Mount Elgon National Park
Mount Elgon National Park is a national park 140 kilometers northeast of Lake Victoria. The park covers an area of 1,279 square kilometers and is bisected by the border of Kenya and Uganda. The Ugandan part of the park covers 1,110 km2 while the Kenyan part covers 169 km2. The Kenyan part of the park was gazetted in 1968, the Ugandan part in 1992.
Elgon’s slopes support a rich variety of vegetation ranging from montane forest to high open moorland studded with the giant lobelia, groundsel and heather plants. The vegetation varies with altitude. The mountain slopes are covered with Elgon olive (Olea capensis subsp. macrocarpa) and Pouteria adolfi-friedericii wet montane forest. At higher altitudes, this changes to olive and Afrocarpus gracilior forest, and then an Afrocarpus and bamboo Arundinaria alpina zone. Higher still is a Hagenia abyssinica zone and then moorland with heaths Erica arborea and Erica trimera, tussock grasses such as Agrostis gracilifolia and Festuca pilgeri, herbs such as Alchemilla, Helichrysum, Lobelia, and the giant groundsels Senecio barbatipes and Senecio elgonensis.
The botanical diversity of the park includes giant Afrocarpus, Elgon olive (Olea capensis subsp. macrocarpa), African juniper (Juniperus procera), pillarwood (Cassipourea malosana), elderberry (Sambucus adnata), pure stands of Afrocarpus gracilior and many orchids.
Of the 400 species recorded for the area the following are of particular note as they only occur in high altitude broadleaf montane forest: Ardisiandra wettsteinii, Carduus afromontanus, Echinops hoehnelii, Ranunculus keniensis (previously thought to be endemic to Mount Kenya), and Romulea keniensis
The Uganda Protectorate administration gazetted its side of Mount Elgon a Forest Reserve, managed by the Forestry Department, in 1929. In 1937, the boundary survey was completed but parcels were repeatedly degazetted to provide land for local residents. In 1940, the area became the Mount Elgon Crown Forest and in 1951 a Central Forest Reserve.

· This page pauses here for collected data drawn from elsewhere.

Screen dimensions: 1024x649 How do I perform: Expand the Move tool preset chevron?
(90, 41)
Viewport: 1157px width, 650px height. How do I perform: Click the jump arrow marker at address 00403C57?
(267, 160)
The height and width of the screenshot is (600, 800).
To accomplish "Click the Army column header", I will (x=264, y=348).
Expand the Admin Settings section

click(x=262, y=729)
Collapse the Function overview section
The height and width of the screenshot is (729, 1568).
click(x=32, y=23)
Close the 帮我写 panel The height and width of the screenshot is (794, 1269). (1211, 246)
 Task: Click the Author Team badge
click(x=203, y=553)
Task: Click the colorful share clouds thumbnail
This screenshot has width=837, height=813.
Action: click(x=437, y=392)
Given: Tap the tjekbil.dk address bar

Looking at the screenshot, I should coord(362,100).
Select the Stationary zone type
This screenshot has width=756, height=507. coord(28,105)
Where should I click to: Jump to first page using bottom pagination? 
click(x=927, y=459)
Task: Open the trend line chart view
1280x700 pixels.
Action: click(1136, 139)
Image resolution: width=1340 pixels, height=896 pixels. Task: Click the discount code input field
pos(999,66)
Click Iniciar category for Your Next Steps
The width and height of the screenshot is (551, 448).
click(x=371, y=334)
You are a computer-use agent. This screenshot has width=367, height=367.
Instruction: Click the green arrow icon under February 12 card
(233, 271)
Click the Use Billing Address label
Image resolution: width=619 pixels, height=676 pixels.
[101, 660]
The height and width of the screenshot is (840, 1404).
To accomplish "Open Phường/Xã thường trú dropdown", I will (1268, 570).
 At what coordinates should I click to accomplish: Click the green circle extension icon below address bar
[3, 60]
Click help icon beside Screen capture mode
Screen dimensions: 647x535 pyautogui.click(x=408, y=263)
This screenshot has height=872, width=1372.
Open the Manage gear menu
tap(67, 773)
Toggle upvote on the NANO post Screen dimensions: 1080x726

In 1983, the Ugandan government opened up a 6,000-hectare (15,000-acre) of the reserve for settlement by the encroaching Benet-Ndorobo group. An additional 1,500 hectares (3,700 acres) were settled illegally. The area legally remained a part of the reserve until 2002 when it was officially degazetted. Management of the park disintegrated during the civil wars. In January 1994, the reserve was finally converted into a national park, although timber harvesting continued in some areas.
The park is named after Mount Elgon, an extinct shield volcano on the border of Uganda and Kenya.
Mount Elgon National Park is uniquely split down the middle by the Kenyan-Ugandan border. Mount Elgon is an important water catchment for the Nzoia River, which flows to Lake Victoria, and for the Turkwel River (known as the Suam River in Uganda), which flows into Lake Turkana.
The climate is moist to moderate dry. Annual rainfall is over 1,270 millimetres. The dry seasons run from June to August and from December to March, although it can rain at any time.